Britain, this is literally the worst idea you've had since you voted to Brexit without a plan and all your leaders resigned (you're really not having a good summer, are you?). Top Gear without a British host is like tea without a biscuit, Doctor Who without a TARDIS, Churchill without a cigar or a Pret a Manger without a queue. It's unspeakably un-British. And in case you haven't noticed, that's what makes us Yanks tune in: Top Gear's Britishness.
I know you think you're playing to our Friends nostalgia by hiring Joey to play the idiot American who doesn't know anything about this foreign country, but trust me, it's not doing you any favors. Chris Evans may have been trying way too hard to fill Jeremy Clarkson's impossible shoes, but at least he made an attempt to keep the format that made Top Gear the most-watched factual show in the world. Granted, most fans are just counting the days until Clarkson, James May and Richard Hammond's The Grand Tour airs on Amazon, but we were willing to give the new hosts a shot. After all, 4.7 million viewers at least gave it the old college try by tuning in, but as the mass failure of the successive shows proved, there was no magic.
You may argue that it was the lack of camaraderie between Evans and LeBlanc, that Evans was reportedly a nightmare to work with or that a show made by and for Clarkson and his acolytes would never be accepted with new hosts. I don't think you'd be wrong, but I also don't think it's the whole story. If there's anything to be learned from this, it's that worldwide audiences not only tuned in weekly for the fast cars but for that hearty dose of the old British lads acting like rotten schoolboys that pandered to Clarkson, May and Hammond's charisma. For a nation that just asserted it wants to be nothing but British these days, there's no great surprise that Top Gear's cheeky winks and nods to British imperialism and mid-century nostalgia were a key draw for its huge viewership. What makes Top Gear great is that it is unapologetically British and proud of it — even when it's drooling over Italian cars and Swiss roads.
To then hand over the reins exclusively to an American, especially a highly irrelevant one such as 2016 Matt LeBlanc, is to say good-bye to everything that made the show beloved. It's a risky move to give Top Gear to someone who spent his first foray into hosting staring blankly at British city names and seeming disdainful of everything about the country, its cars and its culture. The same antics done by Americans falls flat without the dry humor, the infusion of intelligent insight and the innate stiff-upper-lip cheekiness. If you need proof, just look at the canceled Top Gear USA, which never managed to find a niche here. LeBlanc, with his blank stares, sleep-inducing voiceovers and seeming complete disinterest in even hosting the show, is sure to turn an already foundering ship into the Titanic as soon as he takes the helm.
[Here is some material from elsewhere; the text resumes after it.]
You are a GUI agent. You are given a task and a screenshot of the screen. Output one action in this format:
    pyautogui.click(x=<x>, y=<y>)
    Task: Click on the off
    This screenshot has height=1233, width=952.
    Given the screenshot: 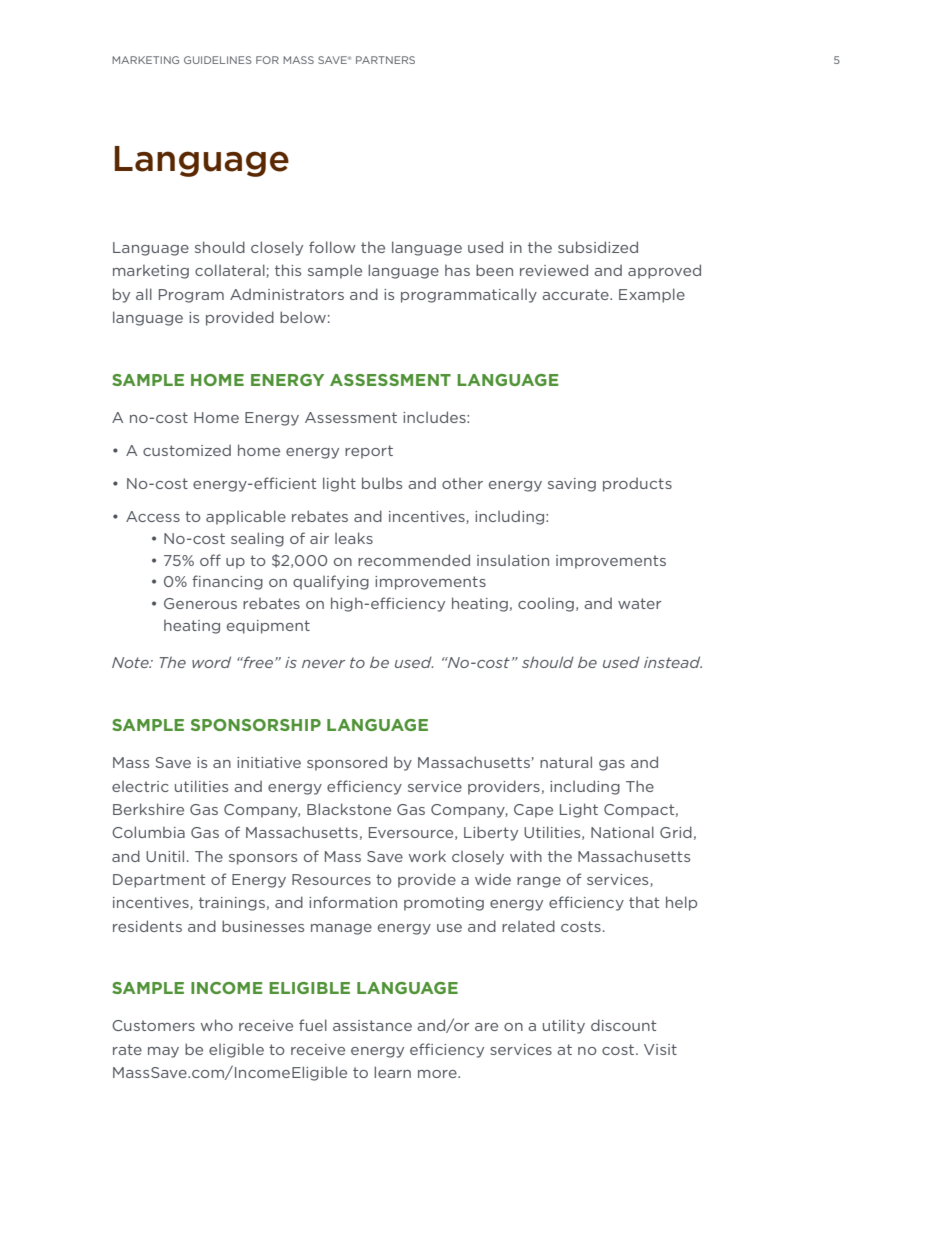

So, I beseech the BBC to start over. Remake Top Gear into something altogether new, with new hosts, gimmicks and stunts. Shape it to fit a post-Brexit world where the nation is half imperialistic, half deeply ashamed, but still determinedly British. Don't cater to American audiences — if our binge lists filled with Downton Abbey, Sherlock, Broadchurch and The Great British Bake Off and the Prince Harry posters taped to our walls are any indication, we are all in on the Britishness.